• Dataset records:
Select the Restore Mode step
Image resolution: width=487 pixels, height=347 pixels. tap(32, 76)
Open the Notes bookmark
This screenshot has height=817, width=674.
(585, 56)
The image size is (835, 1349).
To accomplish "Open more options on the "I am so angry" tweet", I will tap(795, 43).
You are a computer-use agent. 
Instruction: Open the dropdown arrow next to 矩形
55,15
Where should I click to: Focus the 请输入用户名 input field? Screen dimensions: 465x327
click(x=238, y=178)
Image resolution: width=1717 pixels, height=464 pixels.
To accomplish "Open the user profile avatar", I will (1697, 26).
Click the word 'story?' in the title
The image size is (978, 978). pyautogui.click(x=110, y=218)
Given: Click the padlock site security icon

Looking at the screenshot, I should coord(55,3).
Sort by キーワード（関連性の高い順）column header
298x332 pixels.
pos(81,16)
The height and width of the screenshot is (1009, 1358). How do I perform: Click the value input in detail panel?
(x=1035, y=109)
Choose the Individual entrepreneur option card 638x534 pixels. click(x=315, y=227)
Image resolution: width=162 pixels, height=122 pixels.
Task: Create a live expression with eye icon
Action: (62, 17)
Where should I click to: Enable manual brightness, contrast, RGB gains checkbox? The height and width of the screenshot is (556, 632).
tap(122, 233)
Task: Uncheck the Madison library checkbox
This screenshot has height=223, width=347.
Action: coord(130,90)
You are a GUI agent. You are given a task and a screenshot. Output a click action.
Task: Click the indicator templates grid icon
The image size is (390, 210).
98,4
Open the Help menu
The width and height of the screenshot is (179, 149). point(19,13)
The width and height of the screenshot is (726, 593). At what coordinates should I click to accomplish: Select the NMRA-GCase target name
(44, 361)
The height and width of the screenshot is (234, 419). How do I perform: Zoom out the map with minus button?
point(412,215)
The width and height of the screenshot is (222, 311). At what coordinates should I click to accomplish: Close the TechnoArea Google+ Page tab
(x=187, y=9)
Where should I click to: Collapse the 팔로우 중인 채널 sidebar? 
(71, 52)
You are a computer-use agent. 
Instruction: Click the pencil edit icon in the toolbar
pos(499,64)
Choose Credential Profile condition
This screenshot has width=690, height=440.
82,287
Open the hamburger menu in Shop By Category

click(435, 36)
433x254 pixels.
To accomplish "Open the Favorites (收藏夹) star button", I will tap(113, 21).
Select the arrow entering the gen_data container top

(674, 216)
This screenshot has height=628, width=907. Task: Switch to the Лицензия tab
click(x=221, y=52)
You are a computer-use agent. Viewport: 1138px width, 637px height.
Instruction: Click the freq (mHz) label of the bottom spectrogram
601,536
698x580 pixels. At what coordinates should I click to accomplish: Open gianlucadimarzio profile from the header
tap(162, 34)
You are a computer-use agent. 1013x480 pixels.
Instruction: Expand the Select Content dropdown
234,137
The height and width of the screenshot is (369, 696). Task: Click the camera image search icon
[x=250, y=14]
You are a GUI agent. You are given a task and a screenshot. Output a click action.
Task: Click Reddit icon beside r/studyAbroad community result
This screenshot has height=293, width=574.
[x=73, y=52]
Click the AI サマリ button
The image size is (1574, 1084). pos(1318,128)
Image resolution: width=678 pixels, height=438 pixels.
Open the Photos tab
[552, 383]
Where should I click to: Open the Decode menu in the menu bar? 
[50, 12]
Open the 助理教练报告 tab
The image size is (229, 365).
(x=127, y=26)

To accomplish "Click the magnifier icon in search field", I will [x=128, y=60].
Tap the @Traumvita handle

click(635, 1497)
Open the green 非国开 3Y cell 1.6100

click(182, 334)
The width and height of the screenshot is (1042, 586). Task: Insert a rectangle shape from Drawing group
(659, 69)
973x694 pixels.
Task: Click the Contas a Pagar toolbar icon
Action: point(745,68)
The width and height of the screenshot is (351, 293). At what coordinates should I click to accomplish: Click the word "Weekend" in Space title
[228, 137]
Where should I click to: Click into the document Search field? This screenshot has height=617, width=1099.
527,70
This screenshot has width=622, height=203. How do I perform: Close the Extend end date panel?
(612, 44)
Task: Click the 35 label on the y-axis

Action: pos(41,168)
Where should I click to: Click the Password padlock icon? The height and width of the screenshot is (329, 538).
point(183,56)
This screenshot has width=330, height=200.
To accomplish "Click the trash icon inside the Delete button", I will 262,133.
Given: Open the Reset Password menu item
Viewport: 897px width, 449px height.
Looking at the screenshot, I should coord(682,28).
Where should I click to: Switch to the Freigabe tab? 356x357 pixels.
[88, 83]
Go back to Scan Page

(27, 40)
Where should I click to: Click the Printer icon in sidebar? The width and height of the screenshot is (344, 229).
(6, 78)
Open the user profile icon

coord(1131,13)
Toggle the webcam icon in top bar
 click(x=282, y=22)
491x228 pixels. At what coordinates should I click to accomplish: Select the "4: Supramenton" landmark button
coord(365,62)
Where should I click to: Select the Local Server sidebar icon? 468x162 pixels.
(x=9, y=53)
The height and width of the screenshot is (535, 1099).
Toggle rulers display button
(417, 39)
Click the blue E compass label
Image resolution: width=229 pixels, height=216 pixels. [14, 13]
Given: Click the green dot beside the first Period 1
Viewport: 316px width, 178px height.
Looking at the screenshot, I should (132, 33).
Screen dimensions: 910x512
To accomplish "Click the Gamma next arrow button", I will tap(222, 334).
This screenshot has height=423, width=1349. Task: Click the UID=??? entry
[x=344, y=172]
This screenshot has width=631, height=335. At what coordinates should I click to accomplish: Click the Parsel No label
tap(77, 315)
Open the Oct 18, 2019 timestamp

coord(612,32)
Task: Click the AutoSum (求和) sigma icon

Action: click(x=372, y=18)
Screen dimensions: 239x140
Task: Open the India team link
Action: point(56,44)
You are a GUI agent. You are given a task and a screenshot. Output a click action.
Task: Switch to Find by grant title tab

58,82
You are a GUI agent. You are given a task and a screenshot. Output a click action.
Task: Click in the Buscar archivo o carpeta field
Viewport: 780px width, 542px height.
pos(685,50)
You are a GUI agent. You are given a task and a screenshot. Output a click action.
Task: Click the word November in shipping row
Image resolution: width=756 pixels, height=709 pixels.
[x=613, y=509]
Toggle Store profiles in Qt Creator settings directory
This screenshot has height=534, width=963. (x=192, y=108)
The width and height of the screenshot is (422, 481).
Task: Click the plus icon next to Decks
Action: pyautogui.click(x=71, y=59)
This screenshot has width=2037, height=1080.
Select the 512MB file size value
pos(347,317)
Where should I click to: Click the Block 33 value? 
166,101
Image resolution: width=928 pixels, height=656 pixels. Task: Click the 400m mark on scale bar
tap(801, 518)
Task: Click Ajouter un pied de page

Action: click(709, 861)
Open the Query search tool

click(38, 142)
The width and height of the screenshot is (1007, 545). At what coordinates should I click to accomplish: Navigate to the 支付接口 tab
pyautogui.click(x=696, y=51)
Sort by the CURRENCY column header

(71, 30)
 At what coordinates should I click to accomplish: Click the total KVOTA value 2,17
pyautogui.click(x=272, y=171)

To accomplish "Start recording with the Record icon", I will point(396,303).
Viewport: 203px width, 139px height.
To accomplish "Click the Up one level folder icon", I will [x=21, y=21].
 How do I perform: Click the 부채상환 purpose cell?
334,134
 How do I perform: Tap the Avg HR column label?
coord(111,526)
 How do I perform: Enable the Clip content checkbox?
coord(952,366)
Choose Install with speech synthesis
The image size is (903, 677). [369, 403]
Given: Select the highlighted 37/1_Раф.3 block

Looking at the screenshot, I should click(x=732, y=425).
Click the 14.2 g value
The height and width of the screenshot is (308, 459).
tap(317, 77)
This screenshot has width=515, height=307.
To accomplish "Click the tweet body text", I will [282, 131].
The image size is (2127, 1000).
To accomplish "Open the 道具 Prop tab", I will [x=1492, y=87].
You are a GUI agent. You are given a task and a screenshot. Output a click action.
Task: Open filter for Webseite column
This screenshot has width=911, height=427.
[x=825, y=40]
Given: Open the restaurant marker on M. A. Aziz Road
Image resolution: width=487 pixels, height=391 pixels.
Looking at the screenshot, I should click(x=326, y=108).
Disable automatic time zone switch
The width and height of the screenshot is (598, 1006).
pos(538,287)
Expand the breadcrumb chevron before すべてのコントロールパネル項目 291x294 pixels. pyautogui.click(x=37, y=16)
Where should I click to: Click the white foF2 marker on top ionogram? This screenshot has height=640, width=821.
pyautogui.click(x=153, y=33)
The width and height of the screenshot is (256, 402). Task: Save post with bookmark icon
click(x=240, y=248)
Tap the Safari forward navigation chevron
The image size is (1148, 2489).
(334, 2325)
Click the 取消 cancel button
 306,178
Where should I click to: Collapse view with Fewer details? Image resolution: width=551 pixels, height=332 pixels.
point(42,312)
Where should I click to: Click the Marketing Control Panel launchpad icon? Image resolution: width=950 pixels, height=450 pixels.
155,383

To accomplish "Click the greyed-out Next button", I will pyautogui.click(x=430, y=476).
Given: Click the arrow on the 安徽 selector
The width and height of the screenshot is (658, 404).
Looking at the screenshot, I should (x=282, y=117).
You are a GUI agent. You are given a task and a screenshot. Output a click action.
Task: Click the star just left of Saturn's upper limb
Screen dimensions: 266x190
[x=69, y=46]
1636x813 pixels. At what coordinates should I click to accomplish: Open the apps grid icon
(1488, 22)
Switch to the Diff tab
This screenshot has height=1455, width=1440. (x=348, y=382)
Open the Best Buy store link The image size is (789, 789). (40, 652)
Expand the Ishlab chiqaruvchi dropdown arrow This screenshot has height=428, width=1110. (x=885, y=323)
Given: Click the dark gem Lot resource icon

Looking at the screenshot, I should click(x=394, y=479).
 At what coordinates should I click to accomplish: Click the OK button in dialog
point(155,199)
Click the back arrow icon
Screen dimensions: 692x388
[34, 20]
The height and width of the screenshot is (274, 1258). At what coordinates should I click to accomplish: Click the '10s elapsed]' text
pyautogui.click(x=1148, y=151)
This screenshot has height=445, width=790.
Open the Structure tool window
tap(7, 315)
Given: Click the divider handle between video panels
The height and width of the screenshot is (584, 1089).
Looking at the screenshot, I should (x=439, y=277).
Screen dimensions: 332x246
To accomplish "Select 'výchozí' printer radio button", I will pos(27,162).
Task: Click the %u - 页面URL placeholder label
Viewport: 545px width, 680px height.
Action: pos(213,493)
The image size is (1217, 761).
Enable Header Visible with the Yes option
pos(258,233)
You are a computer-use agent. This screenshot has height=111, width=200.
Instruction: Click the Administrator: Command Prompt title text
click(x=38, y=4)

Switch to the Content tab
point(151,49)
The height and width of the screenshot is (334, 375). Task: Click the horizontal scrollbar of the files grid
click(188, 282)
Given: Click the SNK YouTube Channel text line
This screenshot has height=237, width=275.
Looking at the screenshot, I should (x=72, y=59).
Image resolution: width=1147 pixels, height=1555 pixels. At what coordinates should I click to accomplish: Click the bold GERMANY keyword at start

• Exercise objective: Find all lines holding the word "tweet" in the records above and copy them.

• Solved exercise:
To accomplish "Open more options on the "I am so angry" tweet", I will tap(795, 43).
To accomplish "Click the tweet body text", I will [282, 131].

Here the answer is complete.